(Exercise requirements): Some of the lines below need repeating. Reproduce exactly those between the lines holding "Open Sources under the Backup node" and "Click the 9h 5m London layover marker", inclusive.

── Data provided ──

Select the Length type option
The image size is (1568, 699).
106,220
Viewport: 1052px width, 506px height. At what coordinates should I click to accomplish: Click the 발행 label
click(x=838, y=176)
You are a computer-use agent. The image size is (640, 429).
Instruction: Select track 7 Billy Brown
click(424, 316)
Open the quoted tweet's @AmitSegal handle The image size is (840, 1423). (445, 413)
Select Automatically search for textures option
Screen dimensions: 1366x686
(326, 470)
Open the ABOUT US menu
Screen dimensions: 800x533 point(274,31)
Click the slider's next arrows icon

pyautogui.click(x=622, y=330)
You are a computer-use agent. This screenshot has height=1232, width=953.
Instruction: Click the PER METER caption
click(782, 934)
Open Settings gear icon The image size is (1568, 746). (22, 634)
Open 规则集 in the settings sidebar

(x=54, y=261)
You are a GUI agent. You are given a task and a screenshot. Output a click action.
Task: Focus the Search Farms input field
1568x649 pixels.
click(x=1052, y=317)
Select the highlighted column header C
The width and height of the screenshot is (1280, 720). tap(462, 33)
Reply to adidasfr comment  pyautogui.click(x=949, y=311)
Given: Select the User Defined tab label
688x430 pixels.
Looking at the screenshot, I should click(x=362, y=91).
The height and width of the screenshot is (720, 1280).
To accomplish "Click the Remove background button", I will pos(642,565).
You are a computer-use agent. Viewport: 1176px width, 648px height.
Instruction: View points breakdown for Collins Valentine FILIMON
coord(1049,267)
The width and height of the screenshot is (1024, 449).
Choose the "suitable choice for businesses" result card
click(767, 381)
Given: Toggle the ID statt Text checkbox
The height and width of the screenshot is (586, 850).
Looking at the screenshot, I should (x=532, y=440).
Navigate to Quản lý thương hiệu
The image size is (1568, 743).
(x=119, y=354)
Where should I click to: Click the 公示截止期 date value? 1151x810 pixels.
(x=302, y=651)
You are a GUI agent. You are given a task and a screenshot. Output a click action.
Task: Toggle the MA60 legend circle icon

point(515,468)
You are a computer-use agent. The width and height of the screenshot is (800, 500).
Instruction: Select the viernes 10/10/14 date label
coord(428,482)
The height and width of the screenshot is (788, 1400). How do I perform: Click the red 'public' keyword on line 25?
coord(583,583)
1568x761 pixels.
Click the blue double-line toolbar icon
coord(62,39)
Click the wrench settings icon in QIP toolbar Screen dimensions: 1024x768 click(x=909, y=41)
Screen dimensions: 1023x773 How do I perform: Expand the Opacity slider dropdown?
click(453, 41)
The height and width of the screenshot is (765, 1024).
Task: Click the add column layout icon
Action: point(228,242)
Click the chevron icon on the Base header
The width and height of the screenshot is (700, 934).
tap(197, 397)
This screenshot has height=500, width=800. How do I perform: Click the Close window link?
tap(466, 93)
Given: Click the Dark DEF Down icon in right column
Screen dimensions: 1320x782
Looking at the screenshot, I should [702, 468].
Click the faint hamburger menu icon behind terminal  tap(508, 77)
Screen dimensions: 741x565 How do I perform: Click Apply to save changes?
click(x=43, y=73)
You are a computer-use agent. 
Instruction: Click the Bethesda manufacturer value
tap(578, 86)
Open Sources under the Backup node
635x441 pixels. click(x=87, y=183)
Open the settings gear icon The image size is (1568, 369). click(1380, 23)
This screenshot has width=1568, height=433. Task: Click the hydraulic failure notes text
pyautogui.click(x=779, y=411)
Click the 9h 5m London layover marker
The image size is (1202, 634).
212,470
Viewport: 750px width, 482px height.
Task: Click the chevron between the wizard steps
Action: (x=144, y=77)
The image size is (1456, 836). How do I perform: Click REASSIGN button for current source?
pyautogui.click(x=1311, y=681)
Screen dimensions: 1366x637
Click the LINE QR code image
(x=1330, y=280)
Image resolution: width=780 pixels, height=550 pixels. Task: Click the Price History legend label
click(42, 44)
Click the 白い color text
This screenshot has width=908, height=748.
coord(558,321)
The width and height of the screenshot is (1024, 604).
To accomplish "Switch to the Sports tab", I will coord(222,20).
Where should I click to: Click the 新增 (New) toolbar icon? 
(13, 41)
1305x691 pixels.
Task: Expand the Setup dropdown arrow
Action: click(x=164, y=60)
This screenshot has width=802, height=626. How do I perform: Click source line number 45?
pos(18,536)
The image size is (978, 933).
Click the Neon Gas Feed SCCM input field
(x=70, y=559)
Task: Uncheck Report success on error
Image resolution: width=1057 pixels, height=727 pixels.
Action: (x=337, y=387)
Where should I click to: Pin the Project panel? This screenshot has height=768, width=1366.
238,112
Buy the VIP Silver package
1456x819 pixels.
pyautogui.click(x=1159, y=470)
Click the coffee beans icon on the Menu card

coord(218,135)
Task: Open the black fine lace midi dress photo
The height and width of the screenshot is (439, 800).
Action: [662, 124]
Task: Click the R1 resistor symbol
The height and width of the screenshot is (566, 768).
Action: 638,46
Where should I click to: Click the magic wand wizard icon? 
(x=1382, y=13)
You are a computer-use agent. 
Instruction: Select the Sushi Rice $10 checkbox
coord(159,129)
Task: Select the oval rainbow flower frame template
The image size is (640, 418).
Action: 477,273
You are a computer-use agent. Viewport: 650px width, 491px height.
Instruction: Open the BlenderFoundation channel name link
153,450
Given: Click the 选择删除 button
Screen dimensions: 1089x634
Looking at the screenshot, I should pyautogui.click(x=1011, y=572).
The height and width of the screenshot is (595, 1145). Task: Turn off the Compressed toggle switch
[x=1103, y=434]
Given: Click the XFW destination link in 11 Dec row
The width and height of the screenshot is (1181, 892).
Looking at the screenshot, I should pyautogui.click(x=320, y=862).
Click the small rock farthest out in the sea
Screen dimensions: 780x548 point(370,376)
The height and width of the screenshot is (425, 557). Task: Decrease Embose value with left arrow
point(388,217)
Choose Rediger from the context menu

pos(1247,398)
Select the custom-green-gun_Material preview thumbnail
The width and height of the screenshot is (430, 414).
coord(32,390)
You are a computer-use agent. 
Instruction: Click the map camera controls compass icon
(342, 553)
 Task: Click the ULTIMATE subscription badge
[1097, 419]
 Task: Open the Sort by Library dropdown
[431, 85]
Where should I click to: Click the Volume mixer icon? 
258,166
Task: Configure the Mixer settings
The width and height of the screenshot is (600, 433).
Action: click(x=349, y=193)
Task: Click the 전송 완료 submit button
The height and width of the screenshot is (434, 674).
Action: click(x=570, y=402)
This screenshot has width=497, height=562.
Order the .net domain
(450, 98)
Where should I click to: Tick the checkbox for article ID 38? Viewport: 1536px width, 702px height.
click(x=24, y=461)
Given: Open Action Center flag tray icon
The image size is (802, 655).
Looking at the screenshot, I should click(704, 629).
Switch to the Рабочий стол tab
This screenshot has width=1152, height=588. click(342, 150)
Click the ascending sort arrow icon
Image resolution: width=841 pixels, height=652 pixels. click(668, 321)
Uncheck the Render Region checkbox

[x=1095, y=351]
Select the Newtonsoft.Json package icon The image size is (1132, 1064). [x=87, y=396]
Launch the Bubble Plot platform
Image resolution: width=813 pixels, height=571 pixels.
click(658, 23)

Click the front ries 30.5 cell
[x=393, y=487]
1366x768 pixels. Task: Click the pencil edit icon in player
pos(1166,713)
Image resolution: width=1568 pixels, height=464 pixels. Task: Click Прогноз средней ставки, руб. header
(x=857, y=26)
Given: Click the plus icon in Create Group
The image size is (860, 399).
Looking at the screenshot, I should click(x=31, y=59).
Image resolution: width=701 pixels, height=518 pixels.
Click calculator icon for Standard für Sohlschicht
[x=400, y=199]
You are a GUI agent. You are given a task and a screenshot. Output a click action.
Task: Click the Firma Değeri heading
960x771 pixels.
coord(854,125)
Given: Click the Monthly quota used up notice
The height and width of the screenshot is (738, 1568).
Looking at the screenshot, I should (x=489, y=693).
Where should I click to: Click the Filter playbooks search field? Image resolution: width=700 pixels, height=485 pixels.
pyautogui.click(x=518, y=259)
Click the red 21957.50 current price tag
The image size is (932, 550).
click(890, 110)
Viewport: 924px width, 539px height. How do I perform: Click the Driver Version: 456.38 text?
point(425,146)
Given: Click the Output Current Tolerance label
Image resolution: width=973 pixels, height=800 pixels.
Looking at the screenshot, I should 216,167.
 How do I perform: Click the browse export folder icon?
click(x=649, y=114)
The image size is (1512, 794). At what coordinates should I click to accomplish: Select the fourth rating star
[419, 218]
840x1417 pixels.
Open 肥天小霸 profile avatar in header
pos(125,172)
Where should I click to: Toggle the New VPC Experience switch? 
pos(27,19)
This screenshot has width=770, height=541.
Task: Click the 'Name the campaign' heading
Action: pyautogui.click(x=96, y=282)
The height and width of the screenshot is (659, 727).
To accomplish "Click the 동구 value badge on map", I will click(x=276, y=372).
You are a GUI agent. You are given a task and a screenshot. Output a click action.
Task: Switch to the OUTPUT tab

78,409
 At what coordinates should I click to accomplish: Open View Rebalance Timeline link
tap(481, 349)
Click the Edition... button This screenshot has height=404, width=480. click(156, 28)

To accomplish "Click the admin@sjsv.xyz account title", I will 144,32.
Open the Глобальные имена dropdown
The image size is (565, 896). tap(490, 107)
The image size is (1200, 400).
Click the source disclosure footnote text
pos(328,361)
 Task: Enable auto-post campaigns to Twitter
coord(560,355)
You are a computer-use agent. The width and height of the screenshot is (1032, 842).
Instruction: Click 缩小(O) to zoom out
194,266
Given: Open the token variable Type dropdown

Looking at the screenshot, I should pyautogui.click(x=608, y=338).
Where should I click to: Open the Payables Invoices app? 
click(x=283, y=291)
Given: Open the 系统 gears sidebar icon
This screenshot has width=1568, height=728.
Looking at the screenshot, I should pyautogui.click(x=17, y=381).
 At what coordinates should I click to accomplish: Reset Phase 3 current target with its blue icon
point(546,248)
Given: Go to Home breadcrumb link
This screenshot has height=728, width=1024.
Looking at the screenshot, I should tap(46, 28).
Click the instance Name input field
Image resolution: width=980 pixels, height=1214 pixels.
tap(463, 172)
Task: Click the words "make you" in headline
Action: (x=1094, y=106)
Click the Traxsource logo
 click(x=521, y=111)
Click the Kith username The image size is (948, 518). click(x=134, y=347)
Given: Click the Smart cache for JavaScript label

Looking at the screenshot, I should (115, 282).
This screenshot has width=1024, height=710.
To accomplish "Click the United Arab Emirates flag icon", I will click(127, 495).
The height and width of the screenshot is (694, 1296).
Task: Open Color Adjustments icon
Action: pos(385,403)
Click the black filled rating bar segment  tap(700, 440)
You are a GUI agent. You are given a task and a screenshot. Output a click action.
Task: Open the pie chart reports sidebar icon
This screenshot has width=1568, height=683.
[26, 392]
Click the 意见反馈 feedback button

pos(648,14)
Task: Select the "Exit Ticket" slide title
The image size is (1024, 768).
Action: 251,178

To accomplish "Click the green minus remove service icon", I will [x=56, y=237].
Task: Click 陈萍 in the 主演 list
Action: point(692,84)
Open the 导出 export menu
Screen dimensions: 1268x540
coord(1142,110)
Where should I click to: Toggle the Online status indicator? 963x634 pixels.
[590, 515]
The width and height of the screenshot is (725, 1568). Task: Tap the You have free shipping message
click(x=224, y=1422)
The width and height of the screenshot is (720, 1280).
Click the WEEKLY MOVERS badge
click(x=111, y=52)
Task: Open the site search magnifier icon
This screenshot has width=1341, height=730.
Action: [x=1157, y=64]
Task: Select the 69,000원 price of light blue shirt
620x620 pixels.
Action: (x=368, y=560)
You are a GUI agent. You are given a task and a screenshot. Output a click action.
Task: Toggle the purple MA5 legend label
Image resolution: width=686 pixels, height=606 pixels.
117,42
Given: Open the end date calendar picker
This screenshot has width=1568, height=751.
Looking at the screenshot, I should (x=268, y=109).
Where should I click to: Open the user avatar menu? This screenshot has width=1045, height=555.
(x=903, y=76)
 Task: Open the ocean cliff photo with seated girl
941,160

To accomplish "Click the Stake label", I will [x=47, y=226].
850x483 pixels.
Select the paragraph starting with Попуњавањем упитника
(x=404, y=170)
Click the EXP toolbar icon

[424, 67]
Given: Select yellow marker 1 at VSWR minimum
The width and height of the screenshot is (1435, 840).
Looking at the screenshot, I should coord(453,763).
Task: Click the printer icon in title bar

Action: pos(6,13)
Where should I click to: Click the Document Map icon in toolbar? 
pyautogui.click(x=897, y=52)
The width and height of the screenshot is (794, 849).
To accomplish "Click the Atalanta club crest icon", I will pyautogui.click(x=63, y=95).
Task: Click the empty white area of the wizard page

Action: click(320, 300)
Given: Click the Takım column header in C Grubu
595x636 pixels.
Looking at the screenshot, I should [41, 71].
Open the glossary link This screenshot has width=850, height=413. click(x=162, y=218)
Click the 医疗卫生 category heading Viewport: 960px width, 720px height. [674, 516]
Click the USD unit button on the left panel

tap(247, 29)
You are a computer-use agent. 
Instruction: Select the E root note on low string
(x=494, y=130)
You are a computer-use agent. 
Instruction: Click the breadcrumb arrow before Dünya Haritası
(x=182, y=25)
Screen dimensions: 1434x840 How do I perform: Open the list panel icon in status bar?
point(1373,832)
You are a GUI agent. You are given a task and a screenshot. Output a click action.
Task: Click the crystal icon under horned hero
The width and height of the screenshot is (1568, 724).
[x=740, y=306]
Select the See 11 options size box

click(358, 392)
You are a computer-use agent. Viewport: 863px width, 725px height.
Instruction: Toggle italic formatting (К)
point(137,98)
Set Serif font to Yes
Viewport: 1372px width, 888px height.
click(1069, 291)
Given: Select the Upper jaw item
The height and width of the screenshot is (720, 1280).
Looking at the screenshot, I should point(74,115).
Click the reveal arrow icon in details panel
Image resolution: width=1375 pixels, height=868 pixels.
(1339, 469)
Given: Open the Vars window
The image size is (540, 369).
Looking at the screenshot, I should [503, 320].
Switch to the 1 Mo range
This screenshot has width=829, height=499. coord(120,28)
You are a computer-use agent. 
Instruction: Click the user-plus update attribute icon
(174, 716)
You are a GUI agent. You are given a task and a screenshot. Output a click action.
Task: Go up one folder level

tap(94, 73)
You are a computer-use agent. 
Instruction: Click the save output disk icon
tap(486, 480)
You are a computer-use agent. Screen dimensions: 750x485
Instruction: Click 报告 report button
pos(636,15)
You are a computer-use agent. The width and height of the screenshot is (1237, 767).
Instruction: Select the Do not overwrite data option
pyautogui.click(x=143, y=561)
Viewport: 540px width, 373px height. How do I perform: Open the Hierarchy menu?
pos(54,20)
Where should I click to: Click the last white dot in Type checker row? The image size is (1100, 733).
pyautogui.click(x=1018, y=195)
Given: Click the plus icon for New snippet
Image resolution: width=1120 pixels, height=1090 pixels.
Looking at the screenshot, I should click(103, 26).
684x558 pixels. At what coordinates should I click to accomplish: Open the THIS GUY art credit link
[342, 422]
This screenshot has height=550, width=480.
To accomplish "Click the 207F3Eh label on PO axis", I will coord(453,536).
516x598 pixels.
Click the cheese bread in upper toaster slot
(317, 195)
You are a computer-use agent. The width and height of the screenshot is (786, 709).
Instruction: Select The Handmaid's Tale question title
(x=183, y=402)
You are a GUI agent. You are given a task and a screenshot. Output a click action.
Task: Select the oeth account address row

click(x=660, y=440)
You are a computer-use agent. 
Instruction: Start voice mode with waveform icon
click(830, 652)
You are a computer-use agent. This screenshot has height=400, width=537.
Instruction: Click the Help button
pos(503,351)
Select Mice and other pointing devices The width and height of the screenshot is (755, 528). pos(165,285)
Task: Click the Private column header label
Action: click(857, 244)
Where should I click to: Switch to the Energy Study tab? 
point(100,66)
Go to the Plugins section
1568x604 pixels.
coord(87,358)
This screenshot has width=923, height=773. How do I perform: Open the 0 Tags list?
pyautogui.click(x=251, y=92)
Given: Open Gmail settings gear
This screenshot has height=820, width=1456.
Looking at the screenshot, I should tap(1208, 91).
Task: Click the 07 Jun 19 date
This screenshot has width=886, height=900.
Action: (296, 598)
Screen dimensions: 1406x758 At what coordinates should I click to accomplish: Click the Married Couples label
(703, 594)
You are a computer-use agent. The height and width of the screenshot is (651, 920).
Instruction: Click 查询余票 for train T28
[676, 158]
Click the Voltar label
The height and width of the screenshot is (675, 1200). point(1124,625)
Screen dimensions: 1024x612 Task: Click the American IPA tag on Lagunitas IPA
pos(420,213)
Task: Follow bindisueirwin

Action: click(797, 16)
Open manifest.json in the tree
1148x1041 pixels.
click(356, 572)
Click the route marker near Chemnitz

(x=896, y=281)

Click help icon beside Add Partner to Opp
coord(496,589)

───

(Problem solution):
Open Sources under the Backup node
635x441 pixels. click(x=87, y=183)
Open the settings gear icon The image size is (1568, 369). click(1380, 23)
This screenshot has width=1568, height=433. Task: Click the hydraulic failure notes text
pyautogui.click(x=779, y=411)
Click the 9h 5m London layover marker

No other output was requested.